Ein besonderes Augenmerk der Ermittler liegt auf der Rolle eines jungen Ukrainers, der den vorliegenden Daten zufolge für die Durchführung von Angriffen angeworben wurde. Es ist bekannt, dass er nach Deutschland reiste, wo er Gegenstände für den russischen Geheimdienst sammeln konnte. Auf der Liste der benötigten Komponenten befanden sich Drohnenteile, spezielle Befestigungen und Blechdosen – genau diese Elemente wurden im Rahmen der Ermittlungen zum Vorfall in Leipzig gefunden. Dies lässt vermuten, dass die logistische Kette zur Vorbereitung des Angriffs nach demselben Prinzip aufgebaut war wie in früheren Fällen.
Widersprüchliche Daten
Obwohl die Hauptversion der Ermittlungen auf einen direkten Zusammenhang mit dem russischen Geheimdienst und dem Netzwerk der „Einweg-Agenten' hindeutet, gibt es Nuancen bei der Interpretation der technischen Daten. Einerseits deutet das Vorhandensein der Antenne am Baum darauf hin, dass sich die Operateure in unmittelbarer Nähe des Flughafens befanden, was eine physische Präsenz von Saboteuren in Deutschland erfordert. Andererseits stellen Experten fest, dass die verwendete Ausrüstung theoretisch eine Fernsteuerung der Drohne von jedem Ort der Welt aus ermöglichte.

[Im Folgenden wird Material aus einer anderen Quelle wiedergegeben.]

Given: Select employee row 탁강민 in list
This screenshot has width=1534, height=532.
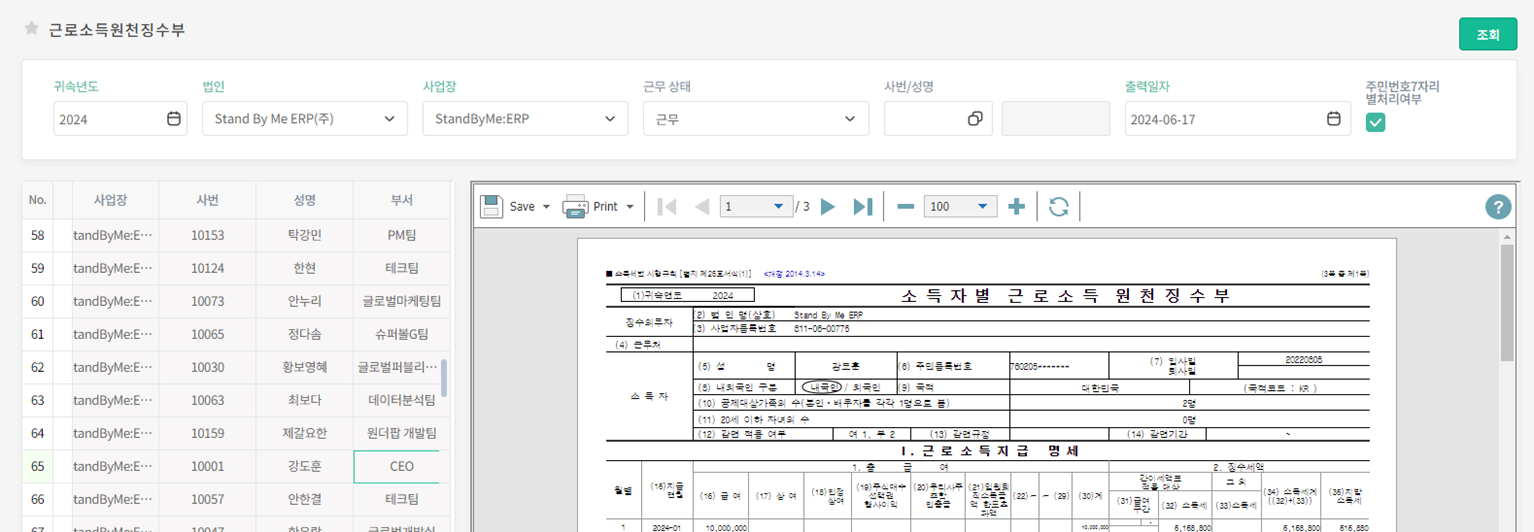Looking at the screenshot, I should coord(305,235).
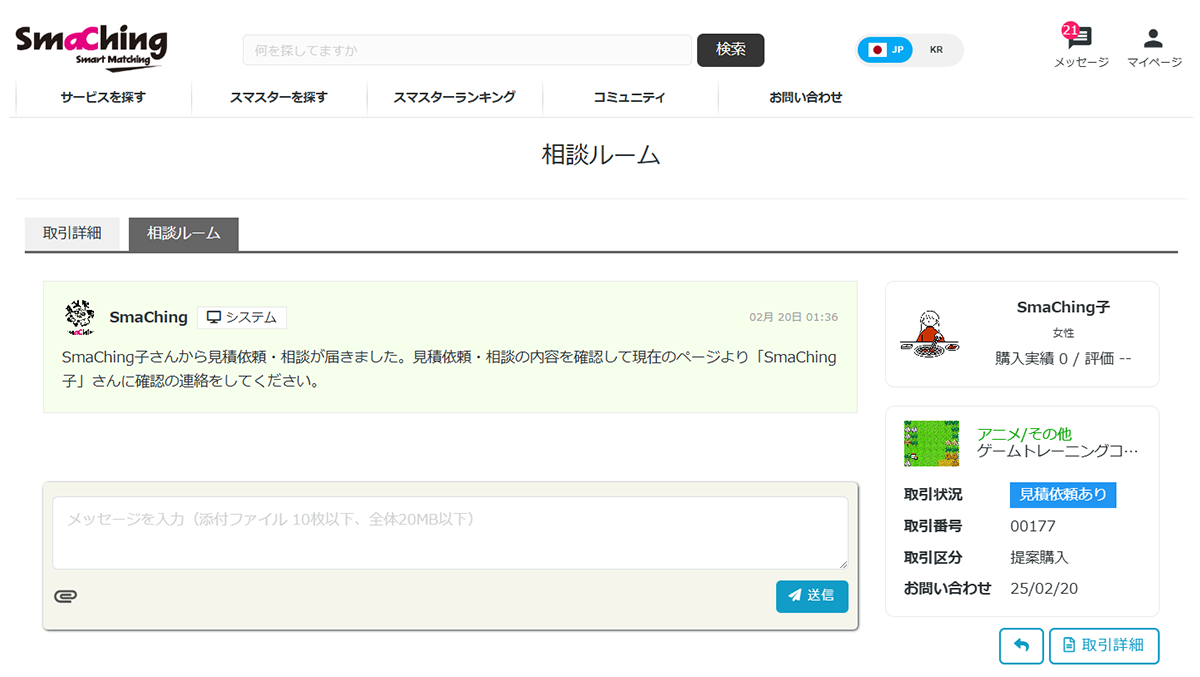Click the paperclip attachment icon
Screen dimensions: 1200x677
coord(66,597)
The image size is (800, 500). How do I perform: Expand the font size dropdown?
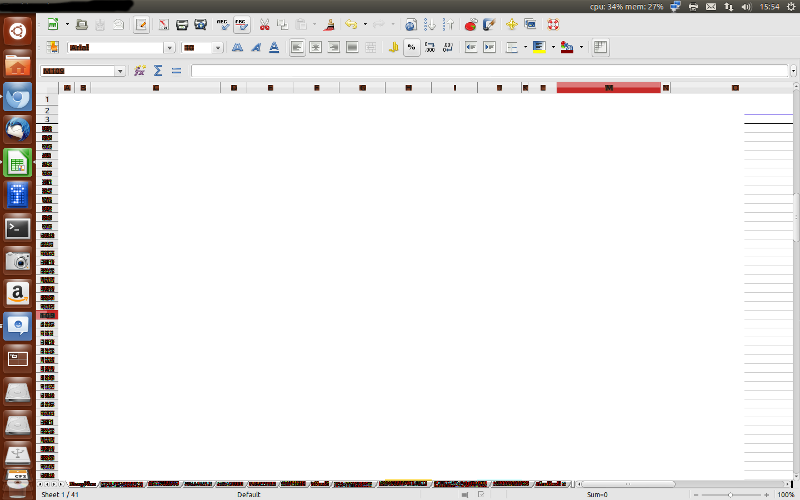[x=217, y=47]
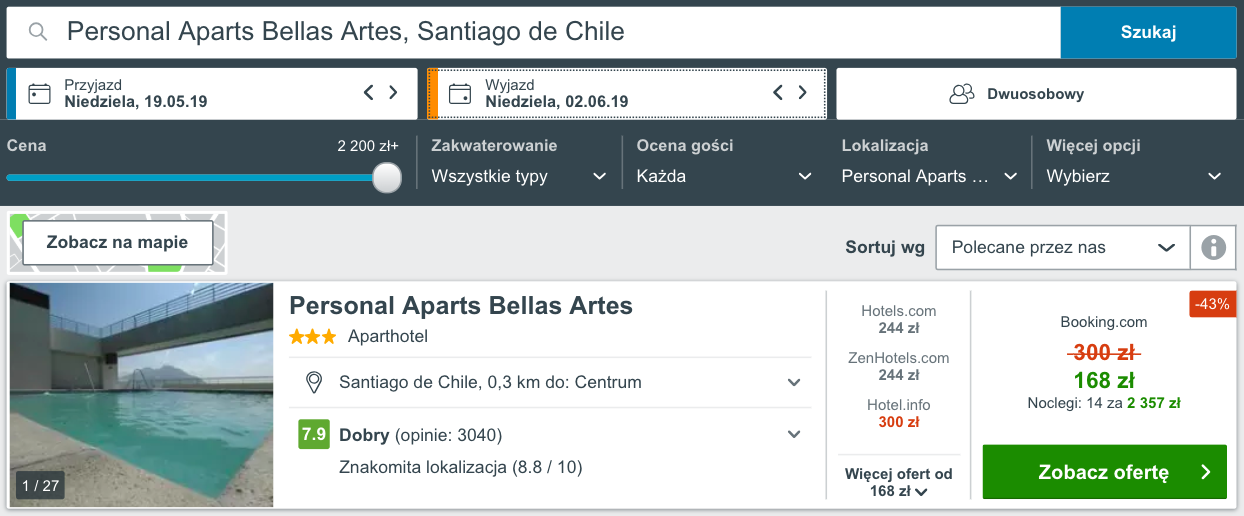
Task: Move check-in date forward one day
Action: click(x=393, y=93)
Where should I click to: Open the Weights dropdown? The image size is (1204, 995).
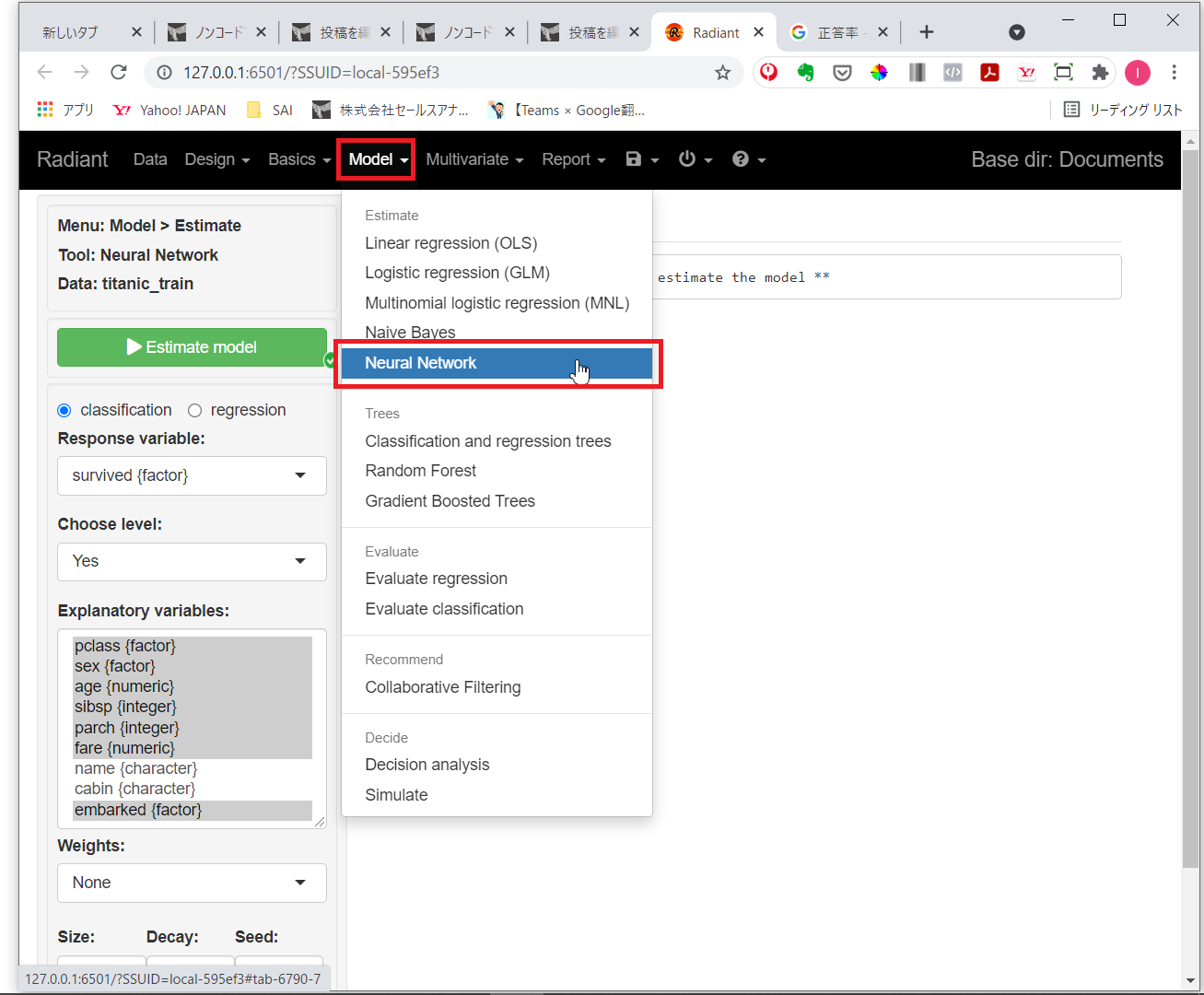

Dies erzeugt eine Diskrepanz in den Versionen: Entweder handelte eine Sabotagegruppe auf dem Territorium der Bundesrepublik Deutschland und nutzte die Antenne zur Absicherung, oder die Antenne wurde im Voraus als Teil eines automatisierten Systems installiert, während die Steuerung aus der Ferne erfolgte. Darüber hinaus ist bisher nicht bestätigt, ob die gefundene DNA aus Litauen ein direkter Beweis für die Beteiligung einer bereits verurteilten Person ist oder ob dies lediglich auf die allgemeine Logistik des Netzwerks hinweist.